Trish McFarlane: I remember when computers came out, and my family couldn’t afford that, we didn’t grow up having that, so having to learn to use all these tools it’s interesting. Another thing I wish was really different in the future is that there would be a greater understanding that you don’t have to work 40/50/60 hours a week visible to your boss, in order to make an impact on your organization. What I’m seeing now I feel like we’re moving kind of the other direction of it. There’s so many people working more hours now that they are at home, because they’re getting on at all different hours. They have the full flexibility we’ve been craving but they’re working even more. I really hope that that stops and we start seeing that there is maybe this week, you only need to work 25 hours in order to achieve the goals of the organization and to be valuable, maybe next week it is 50.

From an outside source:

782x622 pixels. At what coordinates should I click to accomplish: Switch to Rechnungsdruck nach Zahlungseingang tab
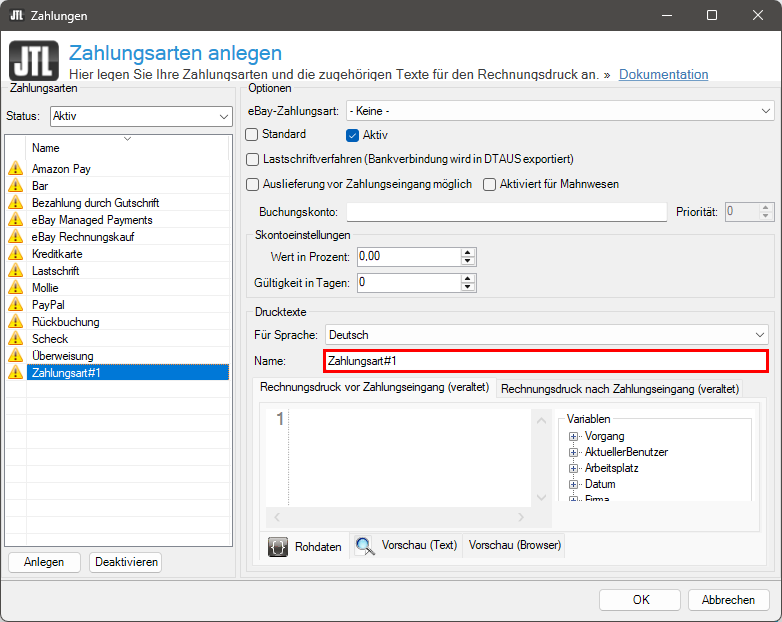tap(619, 389)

I would also love to see more flexibility around the way that we quantify the amount of time that it takes to work. The last very large team that I led most of them worked from home but they would still stay in like some little office or like you’re saying a little workstation or a little nook in their own house. I would say no, I want you to literally go out, go find a lake, go find a pond, go find a stream, whatever, go sit by water, go sit in a field and just take a pad of paper and think. I wish the future of work was really just about thinking more to spark creativity somewhere other than in a room with four walls, whether that’s an office building or in your home. I feel like we need to get out.

Rhonda Taylor: You do your job so well Trish, you’re excellent at what you do. What drives Trish McFarlane every morning to get up and put her happy face on?

Trish McFarlane: For me I’m a true extrovert and I get my energy from other people. I’m driven by having a conversation with someone and you just feel a spark. Then it’s that feeling when I hang up that call or leave that person’s presence, that I think about them for the next day and the next day and the next day and then a week later I think about them again in the conversation and that’s what gets my creative juices flowing. That’s what drives me I’m addicted to sort of that spark of another person’s ideas that are different than mine. Crave it.

We hope you enjoy listening to this episode of the Talent Experience Podcast with Trish McFarlane! Look forward to sharing more learning with you.